[Task description]
Please give back word for word the lines below, from the first one through the one with "special diet (52, 251)".

[Exercise inputs]
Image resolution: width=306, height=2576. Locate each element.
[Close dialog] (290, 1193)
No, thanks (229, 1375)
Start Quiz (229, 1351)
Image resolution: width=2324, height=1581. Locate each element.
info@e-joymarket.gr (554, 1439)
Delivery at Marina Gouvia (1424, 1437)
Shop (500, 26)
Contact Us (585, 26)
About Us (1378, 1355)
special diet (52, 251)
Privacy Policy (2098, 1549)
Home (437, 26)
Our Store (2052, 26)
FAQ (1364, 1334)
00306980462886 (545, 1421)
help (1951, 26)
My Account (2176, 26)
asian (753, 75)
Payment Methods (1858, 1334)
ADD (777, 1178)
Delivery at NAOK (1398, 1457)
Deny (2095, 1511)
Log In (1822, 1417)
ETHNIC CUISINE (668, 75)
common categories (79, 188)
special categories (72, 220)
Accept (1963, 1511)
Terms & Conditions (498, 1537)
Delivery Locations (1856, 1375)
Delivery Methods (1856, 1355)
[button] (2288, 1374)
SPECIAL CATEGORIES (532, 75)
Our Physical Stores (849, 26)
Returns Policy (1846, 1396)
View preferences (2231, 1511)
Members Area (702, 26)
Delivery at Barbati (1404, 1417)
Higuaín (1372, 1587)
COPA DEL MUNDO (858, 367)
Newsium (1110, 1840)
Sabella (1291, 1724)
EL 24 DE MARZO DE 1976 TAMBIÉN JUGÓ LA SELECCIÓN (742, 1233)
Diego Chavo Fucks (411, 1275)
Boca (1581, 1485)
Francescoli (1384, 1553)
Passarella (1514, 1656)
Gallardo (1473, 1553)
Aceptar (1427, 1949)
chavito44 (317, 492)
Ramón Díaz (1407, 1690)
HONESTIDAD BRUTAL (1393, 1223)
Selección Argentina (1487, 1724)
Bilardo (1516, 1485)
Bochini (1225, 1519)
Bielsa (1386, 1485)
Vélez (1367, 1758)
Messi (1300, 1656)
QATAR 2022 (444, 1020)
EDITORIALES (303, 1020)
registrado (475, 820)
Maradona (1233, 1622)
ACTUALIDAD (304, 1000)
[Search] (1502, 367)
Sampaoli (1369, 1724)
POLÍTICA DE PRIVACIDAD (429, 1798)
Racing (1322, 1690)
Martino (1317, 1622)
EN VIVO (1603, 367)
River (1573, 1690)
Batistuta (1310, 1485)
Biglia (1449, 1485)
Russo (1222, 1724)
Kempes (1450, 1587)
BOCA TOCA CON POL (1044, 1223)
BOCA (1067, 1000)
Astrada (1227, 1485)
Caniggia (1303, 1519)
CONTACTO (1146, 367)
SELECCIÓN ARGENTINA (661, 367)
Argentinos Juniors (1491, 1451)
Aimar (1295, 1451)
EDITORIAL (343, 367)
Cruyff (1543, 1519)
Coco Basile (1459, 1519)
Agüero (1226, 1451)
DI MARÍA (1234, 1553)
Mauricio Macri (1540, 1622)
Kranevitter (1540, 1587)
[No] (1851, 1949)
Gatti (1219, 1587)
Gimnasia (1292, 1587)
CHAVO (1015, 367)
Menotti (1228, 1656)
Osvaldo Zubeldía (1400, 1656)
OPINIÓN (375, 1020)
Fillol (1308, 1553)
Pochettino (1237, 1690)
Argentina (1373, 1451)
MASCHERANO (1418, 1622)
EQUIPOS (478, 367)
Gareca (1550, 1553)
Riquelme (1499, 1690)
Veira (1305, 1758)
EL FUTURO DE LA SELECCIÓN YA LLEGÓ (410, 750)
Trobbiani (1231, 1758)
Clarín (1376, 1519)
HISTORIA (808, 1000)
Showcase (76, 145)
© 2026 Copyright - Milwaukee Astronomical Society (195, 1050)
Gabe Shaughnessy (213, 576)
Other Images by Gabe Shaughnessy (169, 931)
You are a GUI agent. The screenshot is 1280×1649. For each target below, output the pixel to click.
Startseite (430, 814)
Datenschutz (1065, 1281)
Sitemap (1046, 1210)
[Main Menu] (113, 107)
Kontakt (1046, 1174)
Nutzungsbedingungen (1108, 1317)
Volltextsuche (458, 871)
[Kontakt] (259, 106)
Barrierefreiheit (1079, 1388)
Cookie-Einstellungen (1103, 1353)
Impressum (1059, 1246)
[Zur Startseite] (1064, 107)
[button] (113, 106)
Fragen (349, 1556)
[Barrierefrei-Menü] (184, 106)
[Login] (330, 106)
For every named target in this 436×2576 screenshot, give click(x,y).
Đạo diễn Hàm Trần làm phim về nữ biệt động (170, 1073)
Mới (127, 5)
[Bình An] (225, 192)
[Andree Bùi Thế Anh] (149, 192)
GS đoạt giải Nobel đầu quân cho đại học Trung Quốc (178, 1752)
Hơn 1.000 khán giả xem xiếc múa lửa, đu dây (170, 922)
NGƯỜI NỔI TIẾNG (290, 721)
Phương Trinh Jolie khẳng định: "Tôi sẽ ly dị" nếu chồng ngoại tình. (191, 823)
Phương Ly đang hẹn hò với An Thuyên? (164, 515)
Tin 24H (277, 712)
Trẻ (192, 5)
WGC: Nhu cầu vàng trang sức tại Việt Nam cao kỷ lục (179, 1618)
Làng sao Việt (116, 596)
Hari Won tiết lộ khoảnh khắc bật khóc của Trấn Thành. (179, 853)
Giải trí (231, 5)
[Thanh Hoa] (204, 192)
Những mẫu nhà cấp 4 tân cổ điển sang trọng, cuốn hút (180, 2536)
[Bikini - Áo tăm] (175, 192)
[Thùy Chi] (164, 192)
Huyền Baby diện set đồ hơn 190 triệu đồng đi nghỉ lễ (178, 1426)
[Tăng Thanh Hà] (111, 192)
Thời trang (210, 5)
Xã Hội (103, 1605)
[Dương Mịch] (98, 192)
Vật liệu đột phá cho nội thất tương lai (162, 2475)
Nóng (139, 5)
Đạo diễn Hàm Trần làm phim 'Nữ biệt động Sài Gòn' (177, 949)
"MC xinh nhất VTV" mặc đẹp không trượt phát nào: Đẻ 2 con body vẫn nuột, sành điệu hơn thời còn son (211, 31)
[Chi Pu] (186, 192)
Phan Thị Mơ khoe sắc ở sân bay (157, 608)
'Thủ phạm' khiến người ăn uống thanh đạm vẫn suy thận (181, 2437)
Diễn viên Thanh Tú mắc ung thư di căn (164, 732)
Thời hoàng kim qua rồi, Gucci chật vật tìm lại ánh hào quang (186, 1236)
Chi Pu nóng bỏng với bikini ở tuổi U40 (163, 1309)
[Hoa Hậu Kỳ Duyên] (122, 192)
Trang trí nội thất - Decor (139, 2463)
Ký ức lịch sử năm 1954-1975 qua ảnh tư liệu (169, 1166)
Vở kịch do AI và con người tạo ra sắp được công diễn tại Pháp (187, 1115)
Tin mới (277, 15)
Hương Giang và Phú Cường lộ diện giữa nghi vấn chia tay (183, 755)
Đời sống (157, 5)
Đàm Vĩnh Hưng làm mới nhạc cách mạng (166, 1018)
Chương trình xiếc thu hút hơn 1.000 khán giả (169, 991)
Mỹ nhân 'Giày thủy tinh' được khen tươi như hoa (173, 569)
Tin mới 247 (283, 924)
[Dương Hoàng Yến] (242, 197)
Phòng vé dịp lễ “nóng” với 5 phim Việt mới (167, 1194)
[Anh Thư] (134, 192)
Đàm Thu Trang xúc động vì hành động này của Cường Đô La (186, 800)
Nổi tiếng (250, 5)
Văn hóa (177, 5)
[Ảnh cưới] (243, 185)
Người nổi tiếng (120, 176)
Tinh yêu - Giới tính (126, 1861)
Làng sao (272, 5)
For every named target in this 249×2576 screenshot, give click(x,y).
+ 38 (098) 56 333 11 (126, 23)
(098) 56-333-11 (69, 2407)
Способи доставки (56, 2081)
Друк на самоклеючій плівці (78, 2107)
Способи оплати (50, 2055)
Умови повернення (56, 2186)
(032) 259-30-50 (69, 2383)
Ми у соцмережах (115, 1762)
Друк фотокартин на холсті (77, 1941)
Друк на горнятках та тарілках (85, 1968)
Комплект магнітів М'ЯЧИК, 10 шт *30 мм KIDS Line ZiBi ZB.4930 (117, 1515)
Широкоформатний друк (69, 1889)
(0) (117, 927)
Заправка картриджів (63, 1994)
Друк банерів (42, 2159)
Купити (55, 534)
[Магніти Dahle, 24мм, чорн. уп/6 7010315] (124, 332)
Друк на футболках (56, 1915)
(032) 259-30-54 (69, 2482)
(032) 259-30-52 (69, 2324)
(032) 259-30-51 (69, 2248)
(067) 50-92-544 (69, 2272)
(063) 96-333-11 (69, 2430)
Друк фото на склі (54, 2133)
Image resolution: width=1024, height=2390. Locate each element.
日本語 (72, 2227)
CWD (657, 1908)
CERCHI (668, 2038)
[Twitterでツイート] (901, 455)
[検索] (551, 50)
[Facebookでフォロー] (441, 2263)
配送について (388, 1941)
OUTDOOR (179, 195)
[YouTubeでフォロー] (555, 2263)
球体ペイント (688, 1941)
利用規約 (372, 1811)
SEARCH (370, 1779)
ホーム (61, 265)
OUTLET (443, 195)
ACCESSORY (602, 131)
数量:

[Task response]
Image resolution: width=306, height=2576. Locate each element.
[Close dialog] (290, 1193)
No, thanks (229, 1375)
Start Quiz (229, 1351)
Image resolution: width=2324, height=1581. Locate each element.
info@e-joymarket.gr (554, 1439)
Delivery at Marina Gouvia (1424, 1437)
Shop (500, 26)
Contact Us (585, 26)
About Us (1378, 1355)
special diet (52, 251)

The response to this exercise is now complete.